- [What to do]: Copy word for word the stretch of the Isaiah Phipps article below from "Jasper County, Georgia was" through "or Phipps family.".

- [Article]:
start
Jasper County, Georgia was created in 1807 from Baldwin County. An Isaiah Phipps was there fairly early, as attested by deed records found by the webmaster of a website devoted to a related family. That website is titled A Witcher Genealogy, a site which has posted some groundbreaking information on the Phips or Fips or Phipps family.
He sent copies of 3 deeds from Jasper County, Georgia. All are dated 1815 or 1816. That may sound very early for Georgia, but Georgia was established as a colony in 1733.
- 7 November 1815 | Isaiah Phipps to John Duke
- 13 July 1816 | Isaiah Phipps to Joseph Crenshaw
- 13 July 1816 | Isaiah Phipps to Samuel Mays
Since Isaiah Phipps was selling all this land in Jasper County, Georgia, we could wonder whether he was moving out of the area. If online census indices can be trusted, it doesn’t appear that Isaiah Phipps showed up in federal census records in Jasper County, Georgia. Secondary sources present contradictory claims about this Isaiah. One claim, however, is that he was born in Granville County, North Caorlina, moved to Jackson and Jasper Counties in Georgia, and later moved to Bibb County, Alabama and, later still, Perry County in Alabama.
A past post noted the presence of a Josiah or Isaiah Phipps, it wasn’t clear which, who some apparently think might have been the same person. His name wasn’t clear and his age wasn’t clear, but it appeared as though he might have been born about 1775 in North Carolina. He was living on Christmas Day in 1850 in Perry County, Alabama in the household of a William and Sarah Phipps. This William was born about 1823 in North Carolina, and his wife in Georgia.
We had already noted the presence of an Isaiah Phipps, born about 1780-1790, in the Perry County, Alabama census in 1840. Was this the same person? (Old censuses often varied a bit in terms of ages.) The last link also interprets the 1850 census entry as pertaining to a “Josiah,” but it really is hard to tell for certain. After applying a fair amount of photo editing to the copy in Family Search, the name looks like I or J, followed by an unclear letter (perhaps an “o”), then -siah. Theoretically, it could read Josiah, but also Issiah or Iasiah, or who knows.
end
- [Raw data]:
start
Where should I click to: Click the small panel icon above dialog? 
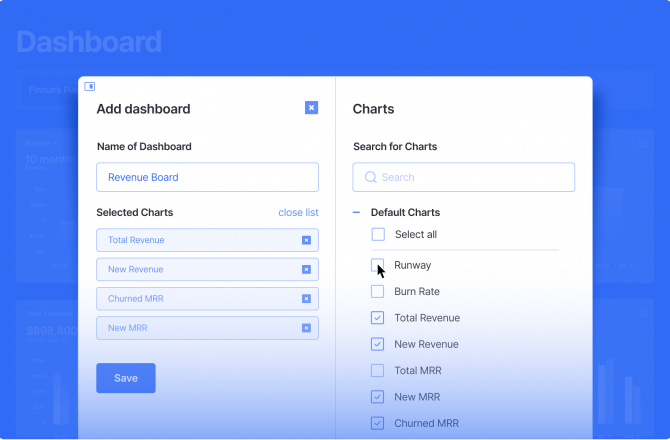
end
- [The reply]:
Jasper County, Georgia was created in 1807 from Baldwin County. An Isaiah Phipps was there fairly early, as attested by deed records found by the webmaster of a website devoted to a related family. That website is titled A Witcher Genealogy, a site which has posted some groundbreaking information on the Phips or Fips or Phipps family.